* **Work required**
The entries that follow include a run beginning at the line with "821x1686 pixels." and ending at the line with "Click the W avatar in the recipient chip"; restate that run word for word and leave the rest out.
--- START ---
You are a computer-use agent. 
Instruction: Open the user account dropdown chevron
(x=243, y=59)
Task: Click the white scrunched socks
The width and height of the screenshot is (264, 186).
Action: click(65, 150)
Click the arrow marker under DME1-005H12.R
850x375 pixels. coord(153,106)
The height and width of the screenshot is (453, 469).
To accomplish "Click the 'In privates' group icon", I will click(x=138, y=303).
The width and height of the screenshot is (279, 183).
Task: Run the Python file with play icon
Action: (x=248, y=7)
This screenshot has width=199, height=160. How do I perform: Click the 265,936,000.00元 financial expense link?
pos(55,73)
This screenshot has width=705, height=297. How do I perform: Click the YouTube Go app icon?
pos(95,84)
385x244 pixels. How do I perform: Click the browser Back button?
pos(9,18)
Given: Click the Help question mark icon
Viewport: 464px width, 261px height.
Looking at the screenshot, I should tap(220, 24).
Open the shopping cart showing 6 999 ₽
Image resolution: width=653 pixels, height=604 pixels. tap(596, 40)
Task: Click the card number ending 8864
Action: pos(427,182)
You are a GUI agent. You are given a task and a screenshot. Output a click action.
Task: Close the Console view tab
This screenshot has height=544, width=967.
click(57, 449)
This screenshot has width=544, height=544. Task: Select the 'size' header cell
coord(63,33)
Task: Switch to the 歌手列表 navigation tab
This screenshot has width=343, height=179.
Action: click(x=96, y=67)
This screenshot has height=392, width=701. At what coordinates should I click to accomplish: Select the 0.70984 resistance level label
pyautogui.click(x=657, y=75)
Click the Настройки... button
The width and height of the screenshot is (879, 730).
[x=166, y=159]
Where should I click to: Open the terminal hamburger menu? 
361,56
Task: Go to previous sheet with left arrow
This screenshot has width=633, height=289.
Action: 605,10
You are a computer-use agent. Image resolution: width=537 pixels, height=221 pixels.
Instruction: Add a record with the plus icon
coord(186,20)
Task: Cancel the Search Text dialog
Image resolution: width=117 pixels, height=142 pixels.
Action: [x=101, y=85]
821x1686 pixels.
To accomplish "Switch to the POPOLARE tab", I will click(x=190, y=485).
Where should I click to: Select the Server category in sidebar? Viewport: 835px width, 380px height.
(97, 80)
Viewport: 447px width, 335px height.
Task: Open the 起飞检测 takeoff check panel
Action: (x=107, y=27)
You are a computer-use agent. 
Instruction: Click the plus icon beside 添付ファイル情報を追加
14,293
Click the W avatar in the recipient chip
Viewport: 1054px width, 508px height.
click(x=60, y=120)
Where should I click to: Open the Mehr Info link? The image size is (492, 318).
--- END ---
* **Written response**
821x1686 pixels.
To accomplish "Switch to the POPOLARE tab", I will click(x=190, y=485).
Where should I click to: Select the Server category in sidebar? Viewport: 835px width, 380px height.
(97, 80)
Viewport: 447px width, 335px height.
Task: Open the 起飞检测 takeoff check panel
Action: (x=107, y=27)
You are a computer-use agent. 
Instruction: Click the plus icon beside 添付ファイル情報を追加
14,293
Click the W avatar in the recipient chip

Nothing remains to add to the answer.